- **Instructions to follow**:
Only the lines from the one containing "Expand the Podtyp dropdown arrow" through the end of the entries are wanted, retyped exactly and without pictures.

%%

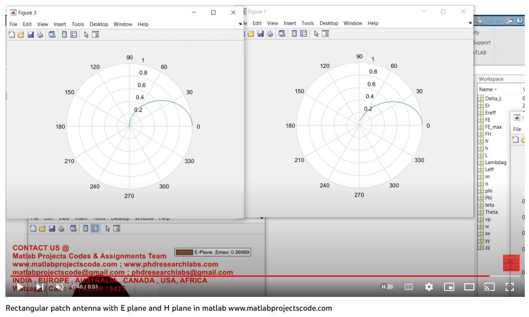Viewport: 529px width, 317px height.
Task: Insert Colorbar using Figure 1 toolbar icon
Action: pos(294,34)
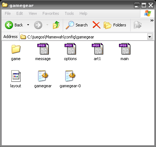Click the Address bar path field

(83, 37)
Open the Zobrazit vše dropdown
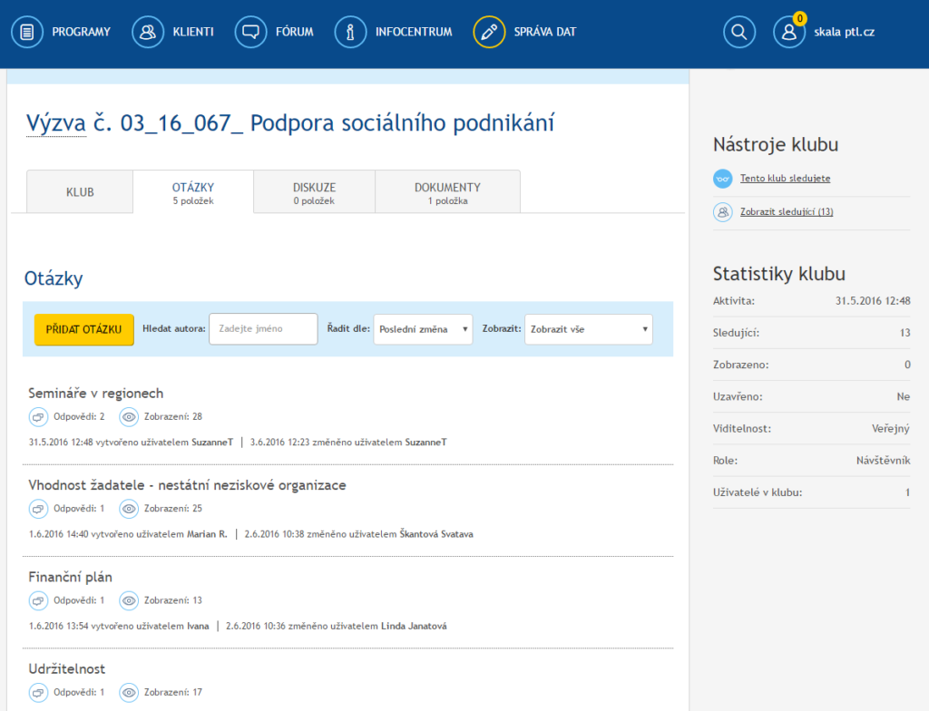This screenshot has height=711, width=929. (x=588, y=329)
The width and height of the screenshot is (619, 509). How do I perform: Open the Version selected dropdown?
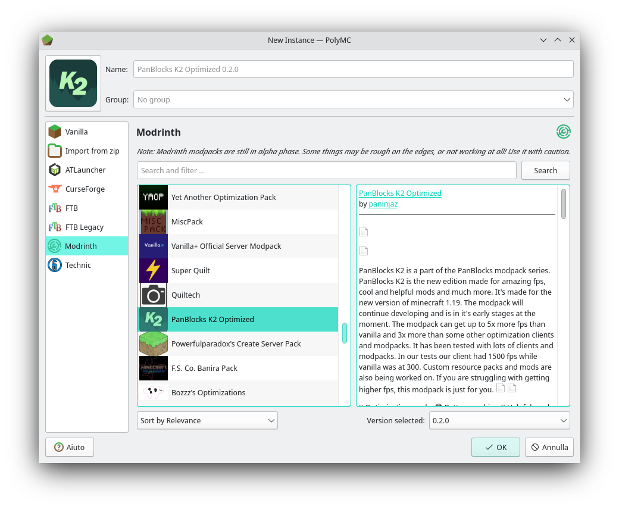point(499,420)
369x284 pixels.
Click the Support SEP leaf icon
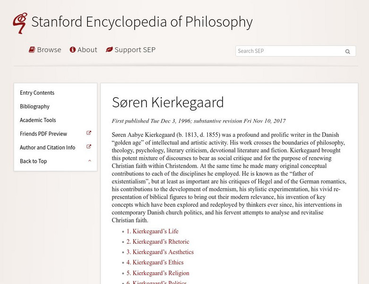pyautogui.click(x=109, y=50)
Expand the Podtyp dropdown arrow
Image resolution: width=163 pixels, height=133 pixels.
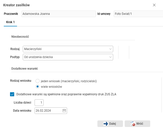(x=110, y=57)
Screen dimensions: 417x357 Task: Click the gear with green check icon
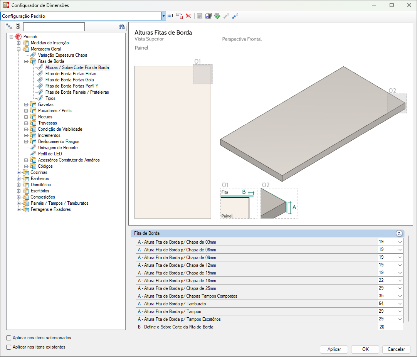[217, 16]
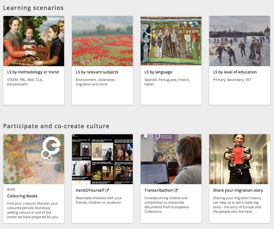Open the VanGOYourself photo collage image

point(102,159)
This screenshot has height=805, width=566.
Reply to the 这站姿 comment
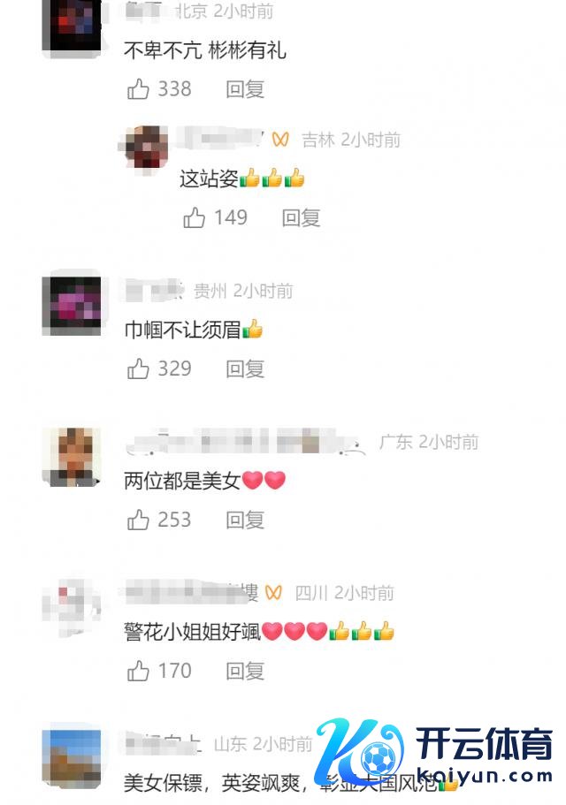301,218
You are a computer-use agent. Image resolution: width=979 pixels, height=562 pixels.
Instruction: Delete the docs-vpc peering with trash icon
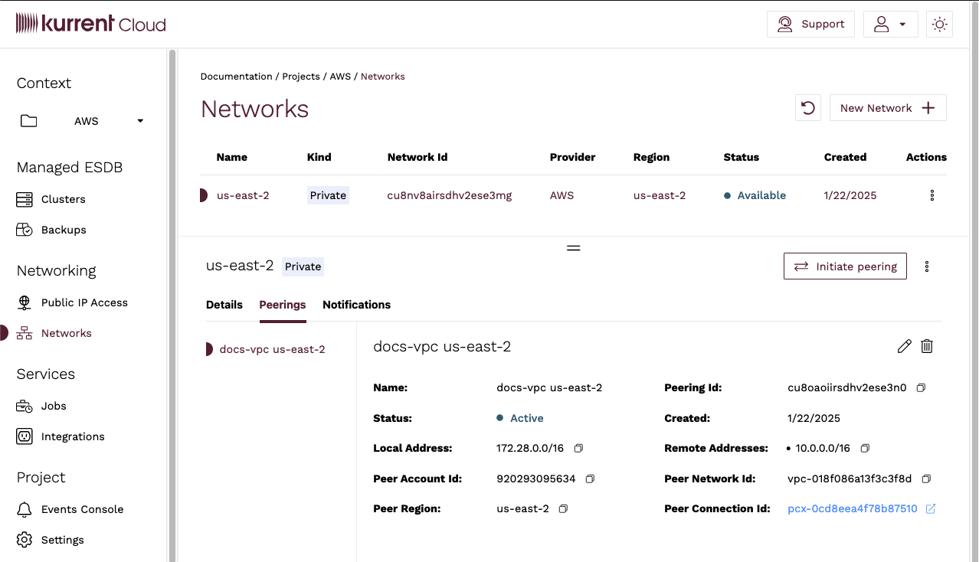pos(927,346)
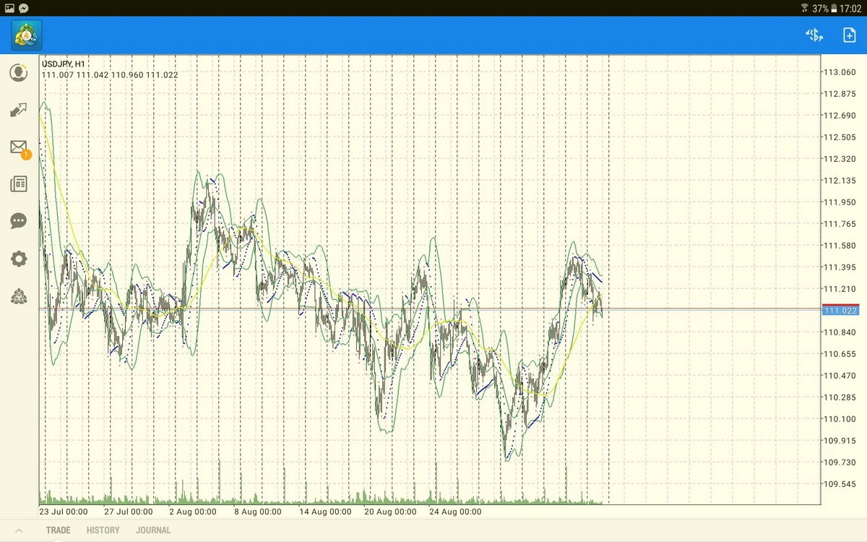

%%

- **Your response**:
Expand the Podtyp dropdown arrow
Image resolution: width=163 pixels, height=133 pixels.
(x=110, y=57)
Screen dimensions: 417x357 Task: Click the gear with green check icon
[217, 16]
Open the VanGOYourself photo collage image

point(102,159)
This screenshot has height=805, width=566.
Reply to the 这站姿 comment
301,218
You are a computer-use agent. Image resolution: width=979 pixels, height=562 pixels.
Instruction: Delete the docs-vpc peering with trash icon
pos(927,346)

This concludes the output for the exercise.